Rappelons pour la culture générale, que le baguage des oiseaux se fait depuis 1899. Les balises de suivi par satellite est un procédé courant depuis les années 1990 pour suivre cigognes, grues, faucons, aigles, bondrées, cailles, canards, cygnes, et j’en passe. Le pays du Cèdre offre une situation géographique et climatique idéale pour 246 espèces d’oiseaux qui le traversent chaque année, en venant d’Europe (en automne), pour aller en Afrique et dans l'autre sens (au printemps). Au cours de ce long périple, les oiseaux migrateurs visitent 45 pays. Au Liban, ils y restent le temps d’une escale ou plus, pour se nourrir et se reproduire. Comme le montrent les images de cet article, ces oiseaux migrateurs, autant que les espèces locales, sont victimes tous les ans, d’un véritable carnage. Dans un État démissionnaire, qui ne protège ni l’humain (pas la peine de s’étendre), ni l’animal (le Liban est le cauchemar de ceux qui croient à la réincarnation), ni la pierre (adieu port phénicien et hippodrome romaine), ni l’arbre de son drapeau (Gebrane Taouk a défiguré les alentours de la forêt de Bcharré, patrimoine mondial, pour marier son rejeton et n’a pas été inquiété par la justice libanaise à ce jour), personnellement, je ne m’attends qu’au pire chaque matin en lisant les nouvelles de mon pays. La mésaventure de cet aigle en est un triste exemple. Et il n'est pas le seul.
 
Je termine cette fable par une citation d’Ali ibn Abi Taleb, 4e calife, commandeur des croyants entre 656 et 661, 1er imam des musulmans chiites, qui résume bien la morale de l’histoire : « Il n’y a pas de plus grande richesse que la science, pas de plus grande pauvreté que l’ignorance. »

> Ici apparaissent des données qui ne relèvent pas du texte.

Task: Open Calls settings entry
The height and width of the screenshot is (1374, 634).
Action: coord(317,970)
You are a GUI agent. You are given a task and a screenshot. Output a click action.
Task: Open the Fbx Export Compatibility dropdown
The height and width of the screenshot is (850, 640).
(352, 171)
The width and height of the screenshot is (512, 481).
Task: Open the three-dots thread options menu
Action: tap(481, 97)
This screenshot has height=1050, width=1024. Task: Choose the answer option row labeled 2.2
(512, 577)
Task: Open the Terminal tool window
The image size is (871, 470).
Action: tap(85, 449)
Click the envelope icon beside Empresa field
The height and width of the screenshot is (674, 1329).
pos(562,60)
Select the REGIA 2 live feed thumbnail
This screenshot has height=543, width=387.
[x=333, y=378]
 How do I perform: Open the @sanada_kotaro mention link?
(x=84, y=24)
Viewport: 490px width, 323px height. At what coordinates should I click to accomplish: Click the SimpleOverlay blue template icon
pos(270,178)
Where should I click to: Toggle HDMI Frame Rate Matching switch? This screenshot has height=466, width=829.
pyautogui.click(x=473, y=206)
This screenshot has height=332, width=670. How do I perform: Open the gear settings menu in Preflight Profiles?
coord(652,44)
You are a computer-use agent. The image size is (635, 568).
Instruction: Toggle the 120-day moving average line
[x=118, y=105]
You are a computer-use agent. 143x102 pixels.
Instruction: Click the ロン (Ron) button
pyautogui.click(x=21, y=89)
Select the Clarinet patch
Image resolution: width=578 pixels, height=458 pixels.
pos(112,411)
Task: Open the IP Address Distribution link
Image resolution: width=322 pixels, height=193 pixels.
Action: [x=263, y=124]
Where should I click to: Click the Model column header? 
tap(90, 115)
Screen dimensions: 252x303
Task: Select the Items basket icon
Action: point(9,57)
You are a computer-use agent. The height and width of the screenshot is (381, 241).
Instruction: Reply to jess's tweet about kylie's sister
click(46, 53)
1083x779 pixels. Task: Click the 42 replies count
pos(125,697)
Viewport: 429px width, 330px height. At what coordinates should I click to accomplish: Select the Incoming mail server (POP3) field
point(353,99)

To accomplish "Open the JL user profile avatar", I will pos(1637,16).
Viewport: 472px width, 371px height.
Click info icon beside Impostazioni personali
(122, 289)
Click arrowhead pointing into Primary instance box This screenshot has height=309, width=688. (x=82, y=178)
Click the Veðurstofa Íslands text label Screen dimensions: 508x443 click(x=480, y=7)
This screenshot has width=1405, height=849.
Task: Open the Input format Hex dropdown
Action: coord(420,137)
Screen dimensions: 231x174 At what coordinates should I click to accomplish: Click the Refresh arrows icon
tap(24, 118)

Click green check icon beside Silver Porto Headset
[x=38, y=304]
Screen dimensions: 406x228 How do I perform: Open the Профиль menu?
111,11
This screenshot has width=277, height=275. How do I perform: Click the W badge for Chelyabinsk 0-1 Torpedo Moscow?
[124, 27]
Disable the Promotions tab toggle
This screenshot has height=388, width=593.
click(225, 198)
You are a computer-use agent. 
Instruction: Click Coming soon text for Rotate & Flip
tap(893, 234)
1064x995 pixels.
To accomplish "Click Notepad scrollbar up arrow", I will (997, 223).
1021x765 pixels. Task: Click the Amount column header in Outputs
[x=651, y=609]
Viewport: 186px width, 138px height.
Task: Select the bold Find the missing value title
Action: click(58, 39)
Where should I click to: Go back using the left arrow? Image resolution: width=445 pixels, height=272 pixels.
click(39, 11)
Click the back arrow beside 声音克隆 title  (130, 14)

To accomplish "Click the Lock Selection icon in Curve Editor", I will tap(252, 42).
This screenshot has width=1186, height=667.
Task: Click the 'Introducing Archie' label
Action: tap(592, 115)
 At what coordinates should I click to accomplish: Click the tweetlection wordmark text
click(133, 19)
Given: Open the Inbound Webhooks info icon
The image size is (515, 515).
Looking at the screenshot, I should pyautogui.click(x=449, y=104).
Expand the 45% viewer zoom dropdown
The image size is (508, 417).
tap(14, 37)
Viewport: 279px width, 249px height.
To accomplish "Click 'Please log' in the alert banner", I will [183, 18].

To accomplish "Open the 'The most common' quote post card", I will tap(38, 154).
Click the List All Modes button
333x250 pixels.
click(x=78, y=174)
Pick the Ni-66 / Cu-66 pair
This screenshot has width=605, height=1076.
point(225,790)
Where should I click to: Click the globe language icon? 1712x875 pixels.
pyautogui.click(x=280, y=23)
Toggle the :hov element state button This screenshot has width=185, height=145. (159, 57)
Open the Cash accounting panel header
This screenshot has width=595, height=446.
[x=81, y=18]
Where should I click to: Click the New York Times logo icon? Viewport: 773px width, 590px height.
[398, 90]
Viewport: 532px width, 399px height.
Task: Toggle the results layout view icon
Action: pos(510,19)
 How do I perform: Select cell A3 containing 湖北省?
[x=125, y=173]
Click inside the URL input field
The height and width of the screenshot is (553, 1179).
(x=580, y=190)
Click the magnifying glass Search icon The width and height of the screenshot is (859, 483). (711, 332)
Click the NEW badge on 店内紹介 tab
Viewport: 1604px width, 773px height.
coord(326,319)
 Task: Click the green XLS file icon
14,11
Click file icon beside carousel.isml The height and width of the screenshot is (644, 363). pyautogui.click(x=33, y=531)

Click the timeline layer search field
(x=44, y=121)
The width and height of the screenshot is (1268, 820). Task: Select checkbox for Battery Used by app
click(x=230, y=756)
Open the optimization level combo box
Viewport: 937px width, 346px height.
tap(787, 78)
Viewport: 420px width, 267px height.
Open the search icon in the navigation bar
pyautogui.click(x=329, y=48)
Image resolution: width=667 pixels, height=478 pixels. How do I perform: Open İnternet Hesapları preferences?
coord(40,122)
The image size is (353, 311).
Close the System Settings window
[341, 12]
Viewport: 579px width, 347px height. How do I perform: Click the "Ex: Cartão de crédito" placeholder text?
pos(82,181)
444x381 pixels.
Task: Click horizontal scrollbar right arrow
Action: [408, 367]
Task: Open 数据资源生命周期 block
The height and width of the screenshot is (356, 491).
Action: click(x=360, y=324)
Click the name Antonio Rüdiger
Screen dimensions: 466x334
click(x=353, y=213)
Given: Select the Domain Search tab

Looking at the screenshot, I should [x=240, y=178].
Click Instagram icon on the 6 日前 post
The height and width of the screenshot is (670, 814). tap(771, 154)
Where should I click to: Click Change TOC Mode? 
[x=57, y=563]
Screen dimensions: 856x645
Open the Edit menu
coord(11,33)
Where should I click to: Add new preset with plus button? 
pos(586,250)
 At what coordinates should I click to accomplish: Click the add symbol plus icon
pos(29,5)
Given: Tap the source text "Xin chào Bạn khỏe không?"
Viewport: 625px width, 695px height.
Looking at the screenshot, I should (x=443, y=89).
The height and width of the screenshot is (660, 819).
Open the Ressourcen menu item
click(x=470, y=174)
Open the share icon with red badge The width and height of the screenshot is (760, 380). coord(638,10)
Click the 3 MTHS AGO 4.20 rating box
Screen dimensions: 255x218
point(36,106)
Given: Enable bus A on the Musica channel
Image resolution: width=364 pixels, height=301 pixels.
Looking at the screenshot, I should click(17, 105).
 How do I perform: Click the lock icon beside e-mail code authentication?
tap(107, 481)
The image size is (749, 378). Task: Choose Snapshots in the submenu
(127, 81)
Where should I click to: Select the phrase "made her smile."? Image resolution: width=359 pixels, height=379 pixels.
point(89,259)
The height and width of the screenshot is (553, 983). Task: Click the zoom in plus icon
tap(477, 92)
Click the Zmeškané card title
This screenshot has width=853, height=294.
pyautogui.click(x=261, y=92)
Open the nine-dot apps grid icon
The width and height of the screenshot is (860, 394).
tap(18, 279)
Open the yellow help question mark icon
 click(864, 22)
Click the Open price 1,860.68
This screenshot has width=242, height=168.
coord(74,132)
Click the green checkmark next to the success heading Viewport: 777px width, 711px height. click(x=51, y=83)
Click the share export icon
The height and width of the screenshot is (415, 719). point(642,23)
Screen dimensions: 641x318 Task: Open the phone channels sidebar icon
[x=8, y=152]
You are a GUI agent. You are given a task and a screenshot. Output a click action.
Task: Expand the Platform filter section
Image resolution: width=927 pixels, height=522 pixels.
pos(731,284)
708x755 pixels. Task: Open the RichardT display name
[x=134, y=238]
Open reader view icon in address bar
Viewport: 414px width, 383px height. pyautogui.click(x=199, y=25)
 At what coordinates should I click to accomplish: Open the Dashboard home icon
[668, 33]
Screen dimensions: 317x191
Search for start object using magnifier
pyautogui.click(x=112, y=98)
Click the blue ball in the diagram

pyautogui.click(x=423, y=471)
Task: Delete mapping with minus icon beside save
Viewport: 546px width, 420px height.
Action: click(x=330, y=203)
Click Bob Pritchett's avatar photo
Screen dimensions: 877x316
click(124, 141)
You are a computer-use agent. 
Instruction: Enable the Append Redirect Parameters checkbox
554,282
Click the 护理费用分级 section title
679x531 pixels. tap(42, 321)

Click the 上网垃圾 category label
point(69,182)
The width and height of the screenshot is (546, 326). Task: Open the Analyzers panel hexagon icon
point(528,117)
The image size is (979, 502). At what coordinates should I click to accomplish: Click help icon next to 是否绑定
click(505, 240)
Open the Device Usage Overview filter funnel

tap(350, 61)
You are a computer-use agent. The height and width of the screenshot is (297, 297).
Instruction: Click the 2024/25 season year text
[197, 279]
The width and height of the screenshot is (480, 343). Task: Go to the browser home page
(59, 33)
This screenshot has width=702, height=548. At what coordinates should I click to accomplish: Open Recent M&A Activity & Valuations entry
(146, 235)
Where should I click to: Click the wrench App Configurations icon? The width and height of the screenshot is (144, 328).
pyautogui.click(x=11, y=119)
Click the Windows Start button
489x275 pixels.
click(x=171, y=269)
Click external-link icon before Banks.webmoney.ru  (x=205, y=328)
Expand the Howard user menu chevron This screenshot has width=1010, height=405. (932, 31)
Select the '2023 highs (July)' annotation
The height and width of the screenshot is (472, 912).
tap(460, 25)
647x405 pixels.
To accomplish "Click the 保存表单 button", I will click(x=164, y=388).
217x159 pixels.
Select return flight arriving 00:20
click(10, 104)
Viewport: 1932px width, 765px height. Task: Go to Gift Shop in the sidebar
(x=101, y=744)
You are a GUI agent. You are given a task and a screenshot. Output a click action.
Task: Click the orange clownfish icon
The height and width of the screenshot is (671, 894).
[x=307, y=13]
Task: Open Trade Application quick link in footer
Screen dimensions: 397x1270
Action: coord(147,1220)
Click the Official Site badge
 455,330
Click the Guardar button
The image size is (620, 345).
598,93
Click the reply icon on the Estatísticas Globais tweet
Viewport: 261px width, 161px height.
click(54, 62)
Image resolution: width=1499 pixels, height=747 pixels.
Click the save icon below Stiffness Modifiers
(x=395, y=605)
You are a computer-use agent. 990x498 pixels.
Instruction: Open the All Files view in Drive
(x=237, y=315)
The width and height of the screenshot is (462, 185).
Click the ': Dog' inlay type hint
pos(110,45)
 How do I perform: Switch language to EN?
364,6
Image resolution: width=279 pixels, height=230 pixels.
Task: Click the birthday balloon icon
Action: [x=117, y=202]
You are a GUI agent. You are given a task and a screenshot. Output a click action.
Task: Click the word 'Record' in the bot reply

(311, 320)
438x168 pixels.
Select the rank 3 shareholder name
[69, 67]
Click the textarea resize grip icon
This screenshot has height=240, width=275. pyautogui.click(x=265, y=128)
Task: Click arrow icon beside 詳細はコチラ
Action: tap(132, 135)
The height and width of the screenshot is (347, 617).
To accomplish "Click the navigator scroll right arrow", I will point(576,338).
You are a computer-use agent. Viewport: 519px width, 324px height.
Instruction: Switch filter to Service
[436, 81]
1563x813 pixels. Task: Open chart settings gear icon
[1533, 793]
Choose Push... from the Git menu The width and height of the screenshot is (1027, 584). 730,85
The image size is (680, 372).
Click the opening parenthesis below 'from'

Allez, au prochain numéro je vous parlerai du nano-espionnage par les pollens ! 


Post-Scriptum 1

Lors d’un rapide survol des infos qui préoccupent Maharat Foundation, sur leurs sites comme sur leur page facebook, on tombe sur un article étonnant rédigé vers la fin du mois d’août, où l’ONG libanaise reproche à la chaine internationale d’information LBCI, d’avoir montré avec insistance pendant la diffusion d'une interview téléphonique avec une représentante de l'organisation, au cours du journal télévisé de la chaine, des images des enfants syriens gazés à Ghouta, alors que les enfants libanais n’étaient pas encore couchés. Si, si ! Malgré le caractère exceptionnel de l'odieux massacre chimique de Ghouta par les troupes de Bachar el-Assad, qui je le rappelle a coûté la vie à près de 1 500 personnes, dont 400 enfants, voilà ce qui a préoccupé Maharat News de la Maharat Foundation le 29 août ! Dans un autre article, l’ONG explique à ses lecteurs que les informations des chaines libanaises à propos de la tragédie damascène du 21 août 2013, étaient confuses. Pour être honnête, disons que ceci était peut-être vrai dans les premières heures qui ont suivi le massacre et pour les chaines libanaises, mais complétement faux les jours suivants, notamment pour l’Organisation des Nations Unies et pour Human Rights Watch, ainsi que pour les services de renseignements américains et français. En fouillant un peu plus, on tombe aussi sur plusieurs notes sur le droit à la liberté d’expression concernant Jean Assy, vous savez ce militant aouniste qui a confondu les gazouillis avec les fientes sur Twiter, souillant la liberté d’expression avec la liberté d’insulter.

Post-Scriptum 2

Pas la peine de nous perdre en palabres, une chose est sûre et certaine, ces chasseurs du dimanche du Kesrouan ont commis plusieurs infractions aux lois libanaises, en chassant alors que la chasse est interdite au Liban jusqu'à nouvel ordre, en tirant avec des fusils non autorisés et en abattant une espèce d'oiseau qui est complètement exclue de la chasse. En toute logique, ils auraient dû être poursuivis par les autorités judiciaires libanaises. Mais, faut pas rêver !

Post-Scriptum 3 

Cet article et son PS1 prouve que la neutralité au Liban n’existe pas. Quelles que soient la nature et le degré de camouflage adopté, et quelques soient les précautions d’usage, il suffit de peu, pour connaitre la couleur politique des uns et des autres. Même la banale histoire d’un aigle insouciant.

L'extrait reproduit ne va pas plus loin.